Is Your Right Not to Vote Endangered in Illinois?

Well, Illinois voter, say you go to the polls and you decide you don’t like any of the candidates for lt. governor or secretary of state but you are all fired up about your choice for governor. So, you just don’t want to vote for the ones you don’t like but you darn sure want to vote for the ones you DO like. Guess what? If certain authorities in Illinois have their way your vote won’t count at all. It’ll be flagged as an undervote, kicked out of the machine, and you’ll be urged to complete the ballot whether you want to or not.

As a result of Public Act 95-699, passed in 2007, a ballot that is fed into the voting machine that has any of the Constitutional offices left un-marked will be kicked out as an undervote. At this point the voter will be informed in front of everyone that they didn’t chose a candidate for all the major offices and will be informed that he should complete the ballot. In fact, the vote cannot even be counted unless the judge depresses a special button to allow the vote to go through with an undervote.

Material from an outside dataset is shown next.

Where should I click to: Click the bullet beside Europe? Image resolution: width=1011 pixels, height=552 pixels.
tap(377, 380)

Critics say that these hoops that must be jumped through denies the voter the right not to vote for whatever office they don’t want to vote for. Further, it sets up the situation where voters can be strong armed by unscrupulous election judges into voting for candidates for whom they do not really want to vote. It sets up the possibility that the voter can be intimidated into going back to the booth and continue voting when they really don’t want to. Just imagine, for instance, the intimidation and control a connected Chicago election judge will likely impose on voters unsure of their rights.

But worse than all of that is the fact that this notification procedure alerts the judge — and anyone else listening at the polling place — that the voter didn’t vote for one of the constitutional offices thereby compromising some of the secrecy of the voter’s ballot.

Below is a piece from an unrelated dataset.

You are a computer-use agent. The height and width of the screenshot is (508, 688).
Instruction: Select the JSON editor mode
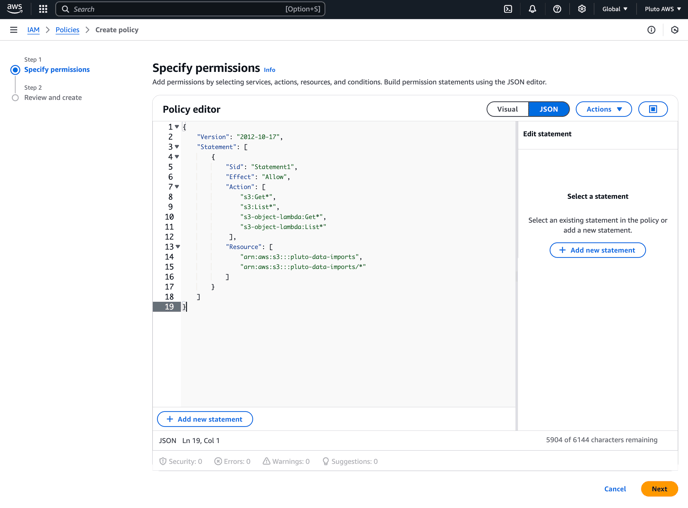point(548,109)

As mentioned, the law was passed in 2007, but authorities are saying that for the 2010 election they are trying to fully implement it. The reason authorities give for all this is that voters might be confused or may have simply made a mistake in their vote. The state election law is being jiggered to “help” voters, or so goes the logic. Undervoting, overvoting, both are flagged to give voters a second chance to fill out the ballot. But this drilling down the undervote notification to just the constitutional offices and the whole announcing of the deal is simply a step too far toward voting for dummies!